Kitemore House
Shellingford, Berkshire

Kitemore House was built by a local firm for Thomas Mills Goodlake as a successor to Shellingford Manor in 1867. It is a Victorian Tudor-Gothic revival house and its location was chosen for its fine views of the Berkshire Downs. However, Mills did not live there long, it is said, because he was blind and, being sensitive to sound, could not bear the wind whistling through the chimneys. Instead, he chose to live at his other residence, Wadley House, at Littleworth in Faringdon. His son, Thomas Leinster Mills, lived there for a while, but the place was eventually rented out to tenants: Finlay Campbell, Capt. John Orr-Ewing and then, Llewellyn Parry.

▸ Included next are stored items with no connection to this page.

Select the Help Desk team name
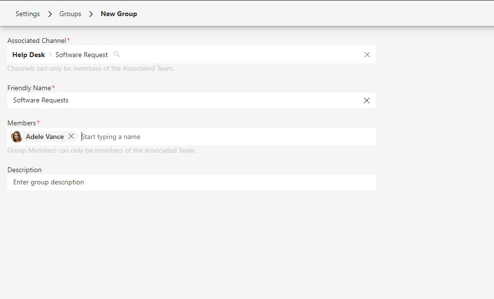This screenshot has width=494, height=299. (28, 55)
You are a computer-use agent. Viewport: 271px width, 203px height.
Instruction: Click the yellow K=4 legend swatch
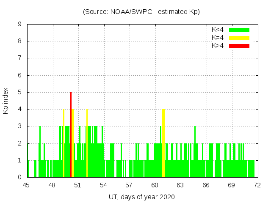[x=239, y=38]
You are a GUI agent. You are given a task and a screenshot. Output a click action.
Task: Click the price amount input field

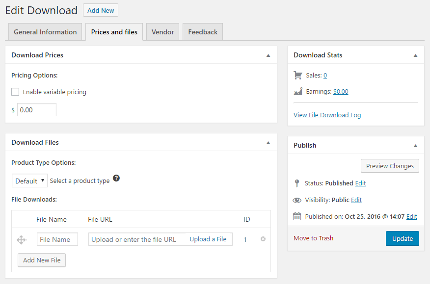click(x=37, y=110)
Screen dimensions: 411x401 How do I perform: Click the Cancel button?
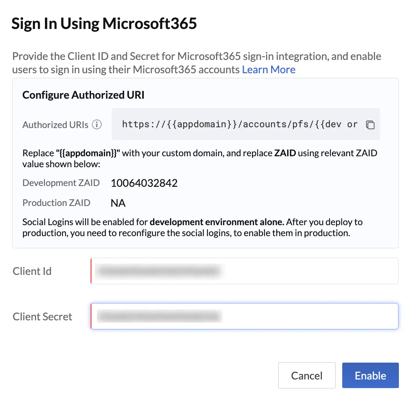click(x=307, y=375)
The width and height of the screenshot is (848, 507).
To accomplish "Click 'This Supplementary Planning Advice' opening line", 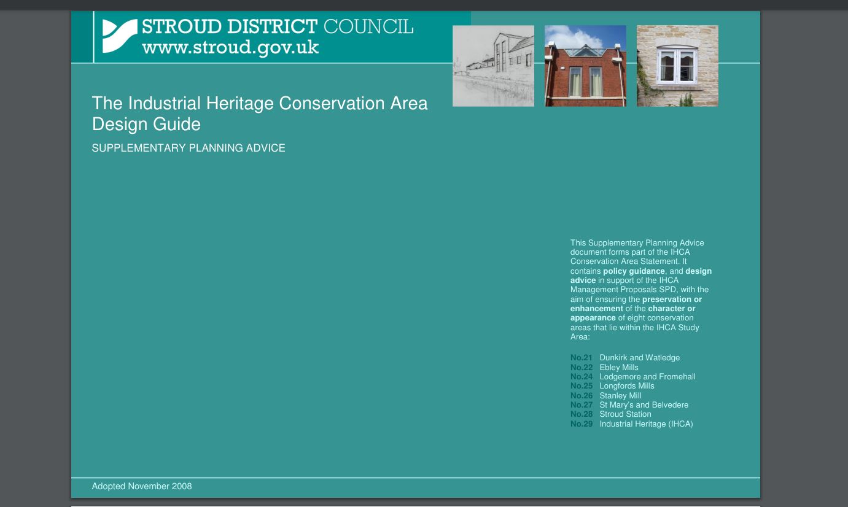I will 637,243.
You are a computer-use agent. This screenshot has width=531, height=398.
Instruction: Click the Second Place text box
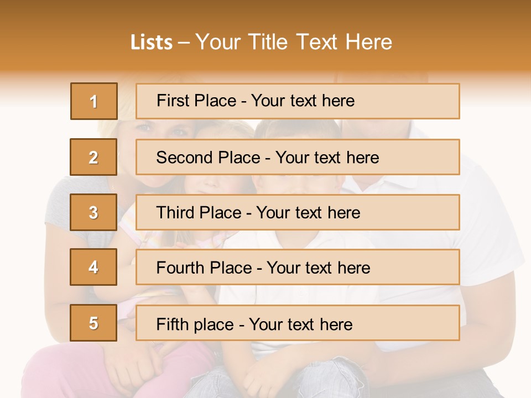tap(298, 157)
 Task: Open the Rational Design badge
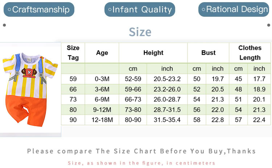tap(234, 9)
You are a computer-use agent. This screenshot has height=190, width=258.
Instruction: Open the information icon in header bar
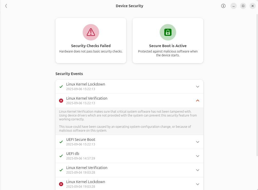(x=223, y=6)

In 1894, the estate was sold to Sir Alexander Henderson (later Lord Faringdon) of Buscot House. Edward Shepherd remained as tenant, until Henderson’s eldest son, Harold, moved in in 1905. He added a large western extension to the building, using stone from the local Bowling Alley Copse Quarry, and stayed in residence for six years. The house was then rented to Col. Gage for a few years before, in 1923, most of the estate land was sold off and the, then unoccupied house, was eventually purchased by Eric Mann. Perhaps it was, by then, in a state of disrepair, for Mann embarked on an extensive programme of building work. He seriously reduced the line of the high pitched roof and the building lost much of its ‘pointy’ gothicity. During the First World War, he allowed the house to be used as military convalescent home. Owen Williams bought the place in 1935, followed by James Twynam in 1961.

Kitemore House is a private residence. It can be seen at a distance, across the fields.